* Assigned task
Type out each entry exactly as it appears, but keep every image out.

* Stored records
* * * *

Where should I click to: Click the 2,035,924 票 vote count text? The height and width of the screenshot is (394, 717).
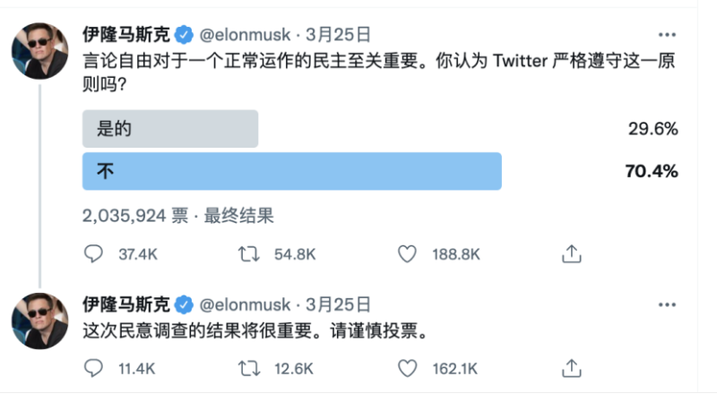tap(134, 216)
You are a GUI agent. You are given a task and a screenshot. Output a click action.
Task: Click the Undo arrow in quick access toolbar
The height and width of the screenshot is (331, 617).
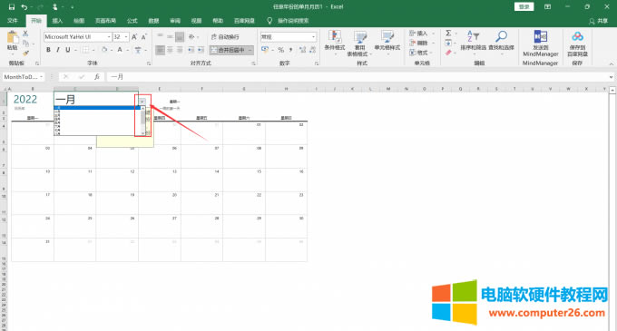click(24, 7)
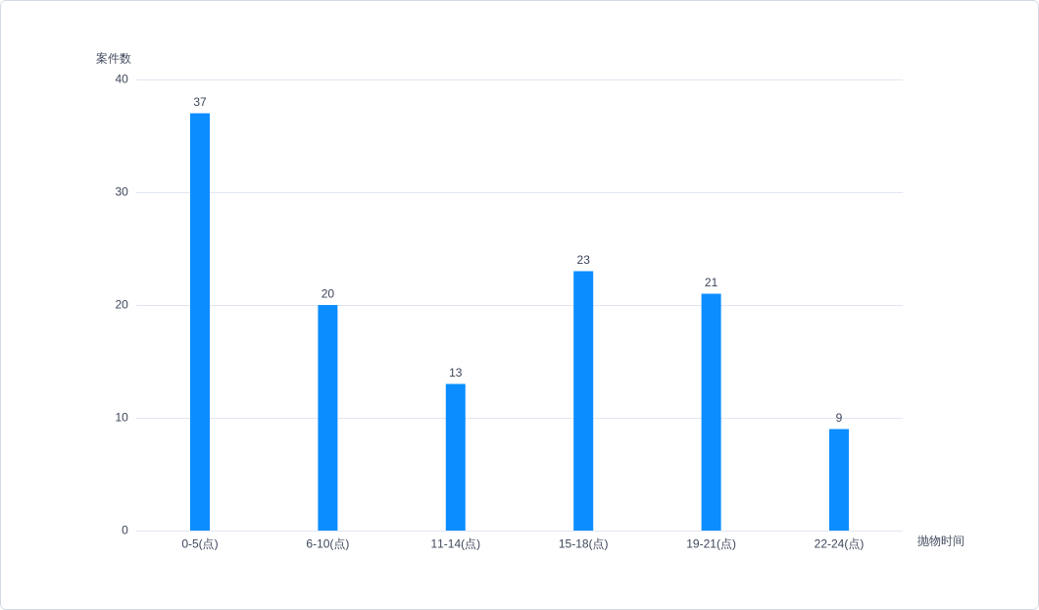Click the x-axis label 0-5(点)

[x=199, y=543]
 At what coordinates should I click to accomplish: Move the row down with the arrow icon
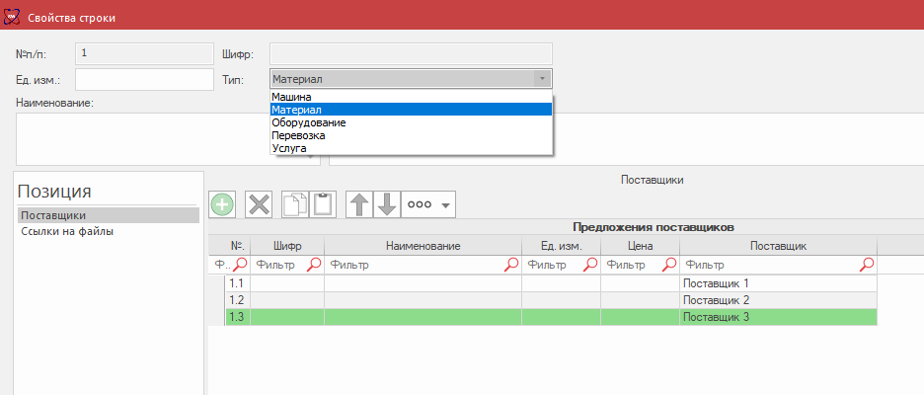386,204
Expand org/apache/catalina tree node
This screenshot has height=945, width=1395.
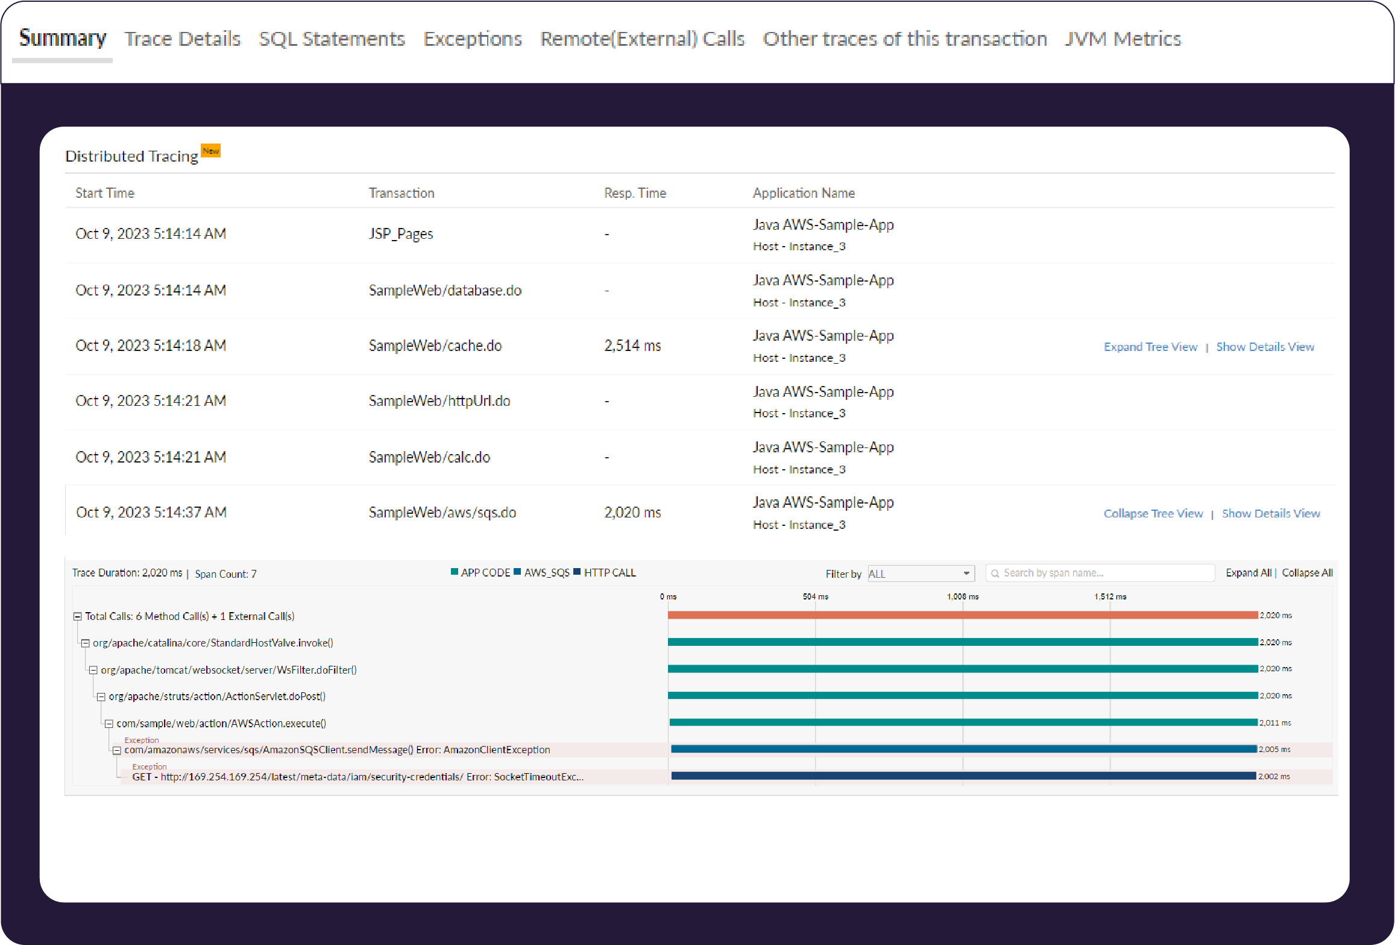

* * * *

* Answer space
Where should I click to: Click the 2,035,924 票 vote count text? The height and width of the screenshot is (394, 717).
tap(134, 216)
You are a GUI agent. You are given a task and a screenshot. Output a click action.
Task: Click the Undo arrow in quick access toolbar
The height and width of the screenshot is (331, 617).
click(24, 7)
Click the x-axis label 0-5(点)

[x=199, y=543]
 At what coordinates should I click to accomplish: Move the row down with the arrow icon
386,204
Expand org/apache/catalina tree node
This screenshot has height=945, width=1395.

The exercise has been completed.